И на третий день все шло мимо меня. Где-то гамели, играли, смеялись, а я сидел за воротами около Даньки, сидел один, как забытый всеми столетний дед. На мое горе, Данька научился выбираться из кареты. Чуть отвернусь в сторону да загляжусь, он встанет, перегнется через край и шлепнется на землю. Когда заплачет, а когда молчком. И сразу тащит в рот все, что увидит, — камешки, щепки, ошметки грязи, гусиный и куриный помет.
В конце концов я не выдержал тоски, посадил Даньку в карету, привязал пеленками, чтобы не вылетел ни нарочно, ни нечаянно, и помчался в другой конец деревни, где гамели ребята. Увидев меня, они замахали руками, закричали: «А, Витька Нянь… Куда ты, куда? Иди к нам! Мы в поле, глядеть новую машину».
И я решил ехать в поле. Не помню, кто был первым затейником, возможно, без такого, а все одинаково рьяно взялись устраивать выезд, какого не бывало еще. К Данькиной карете привязали постромки, в них запряглись три коня — коренной и две пристяжки. Я впрягся коренным. Федька объявил себя ямщиком. Без дела осталась еще большая орава мальчишек, которые хотели пристроиться к нам. И Федька сказал им:
— Вы будете собаками.
И в самом деле, каждую упряжку, а тем более шумную пару, тем более тройку по нашей деревне всегда провожает свора скандальных дворняжек.
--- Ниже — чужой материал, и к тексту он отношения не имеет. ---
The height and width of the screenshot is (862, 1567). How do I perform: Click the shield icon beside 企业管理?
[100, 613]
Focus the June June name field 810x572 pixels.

Все на своих местах, все готовы мчаться. Кони нетерпеливо скребут ногами землю, собаки начинают ворчать. Федька еще раз оглядывает выезд, а потом натягивает вожжи, взмахивает хворостиной и орет: «Ле-е-тим, ангелы, летим!» Так выезжает со двора детдомовский конюх Парфен, запивоха и горлан. Ангелом он называет своего хромого от старости коня, который летать может только шагом.
И наша тройка мчится в поле, где работает какая-то новая машина, сперва летим по нырковатой, разбитой дороге, потом — напрямик, по пашне. Я, то есть коренник, бегу широкой, размашистой рысью, пристяжные, изогнувшись в калач, несутся скоком, ямщик Федька ухает: «Л-е-тим, ангелы, летим, голуби!» — и пронзительно, до рези в ушах, свистит в три пальца. Позади и по бокам тройки, стараясь из всей мочи обогнать ее, загородить ей дорогу, скачут мальчишки-собаки. И гавкают не хуже настоящих. Мы взбиваем ногами и каретой такую пыль, что и настоящей тройке трудно сравниться с нами. Все как полагается, все на большой палец с присыпкой.
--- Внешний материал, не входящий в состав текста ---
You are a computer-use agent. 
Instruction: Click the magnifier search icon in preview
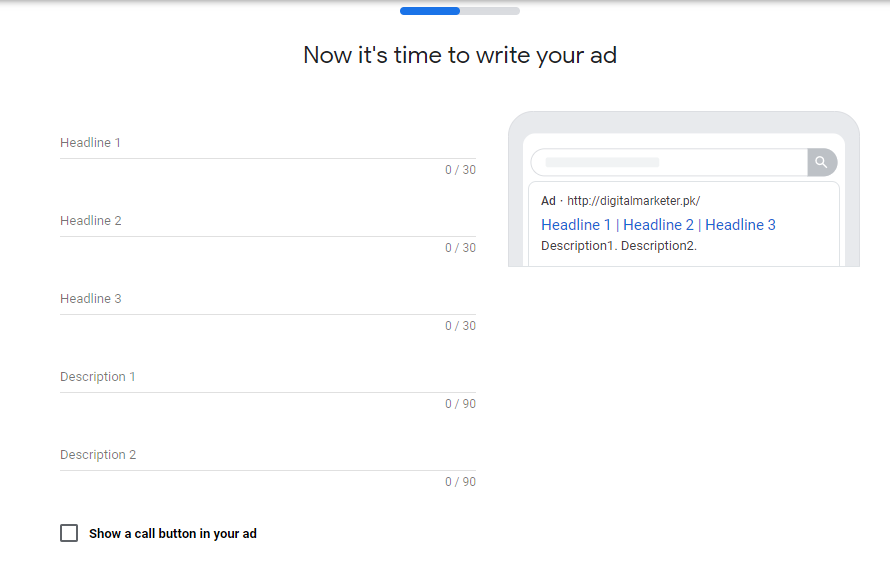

На полном скаку подлетаем к матери и бабушке. Они вяжут снопы за новой машиной, которая жнет рожь. Мама разгибается, делает шаг к карете, а потом хватается руками за грудь и кричит громко, вроде Федьки:
— Убили ангельскую душу! Убили, треклятые бесенята!
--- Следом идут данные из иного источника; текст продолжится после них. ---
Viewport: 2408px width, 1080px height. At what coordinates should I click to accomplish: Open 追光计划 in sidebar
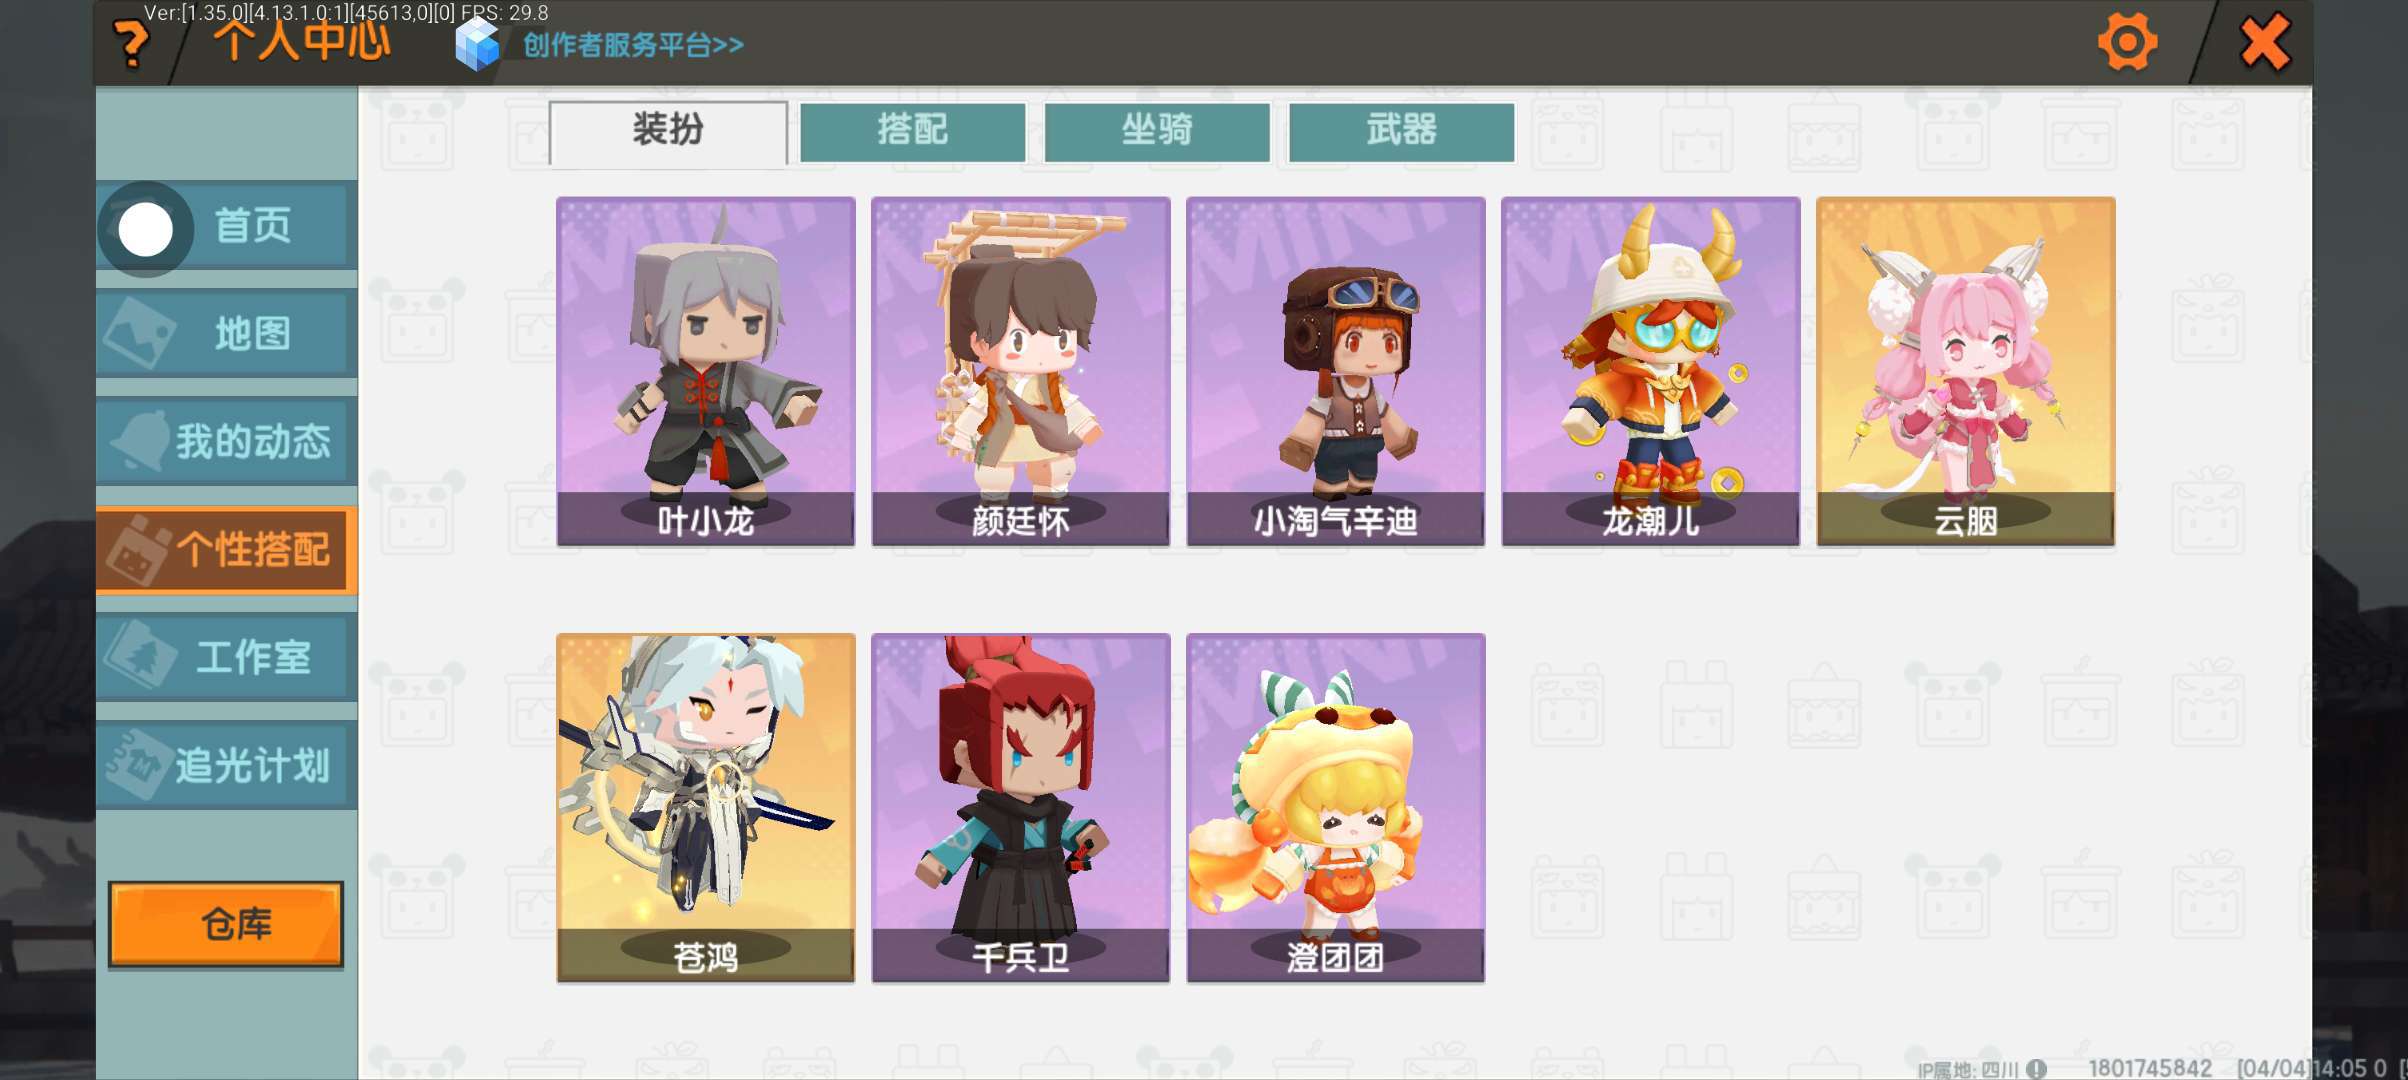pyautogui.click(x=227, y=765)
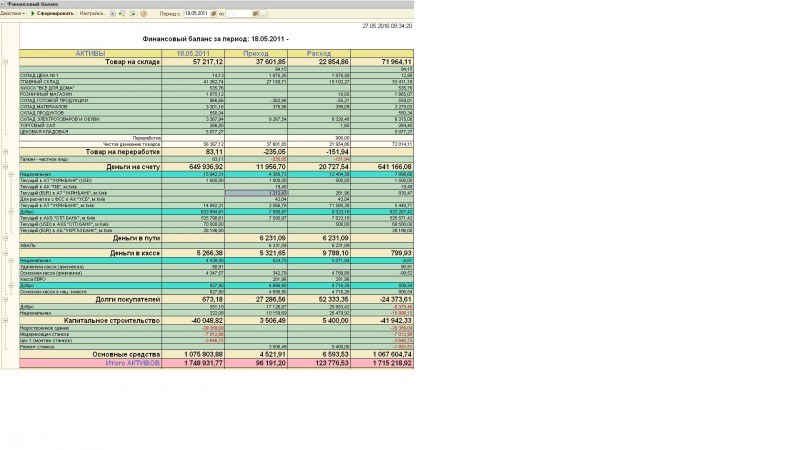800x450 pixels.
Task: Collapse the Капитальное строительство group
Action: pyautogui.click(x=6, y=320)
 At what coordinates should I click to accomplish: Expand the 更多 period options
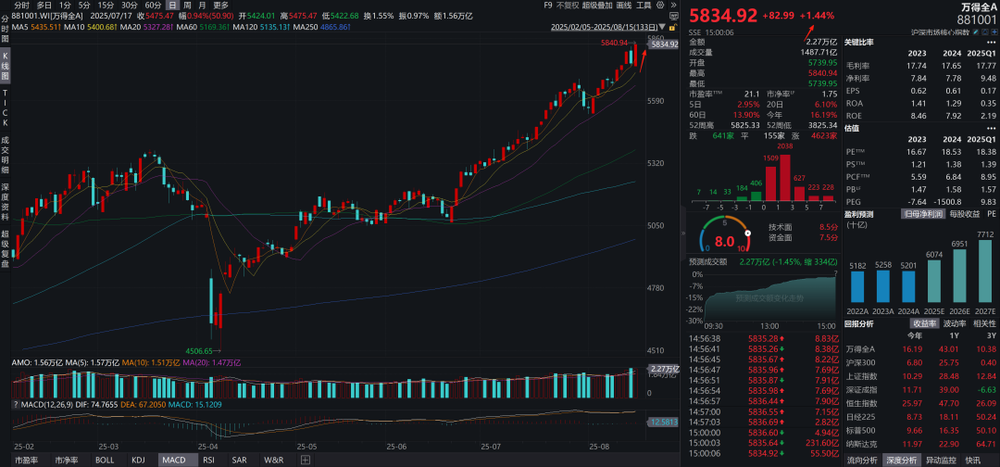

И только тут мы вспоминаем, что мчались не одни, а с каретой, с Данькой. Оборачиваемся на него. Он перевесил голову через край кареты и сидит синий-синий, как мертвец.
Мама хватает его на руки. Бабушка трусит в сторону, приносит туесок с водой, которую взяли для питья. Несколько раз она набирает полный рот воды и взбрызгивает Даньку, потом его кладут на платок и долго качают, потом ему сгибают и разгибают руки, ноги, поворачивают голову. Даньку начинает рвать, вскоре после этого он открывает глаза и подает голос: «Уки-уки…»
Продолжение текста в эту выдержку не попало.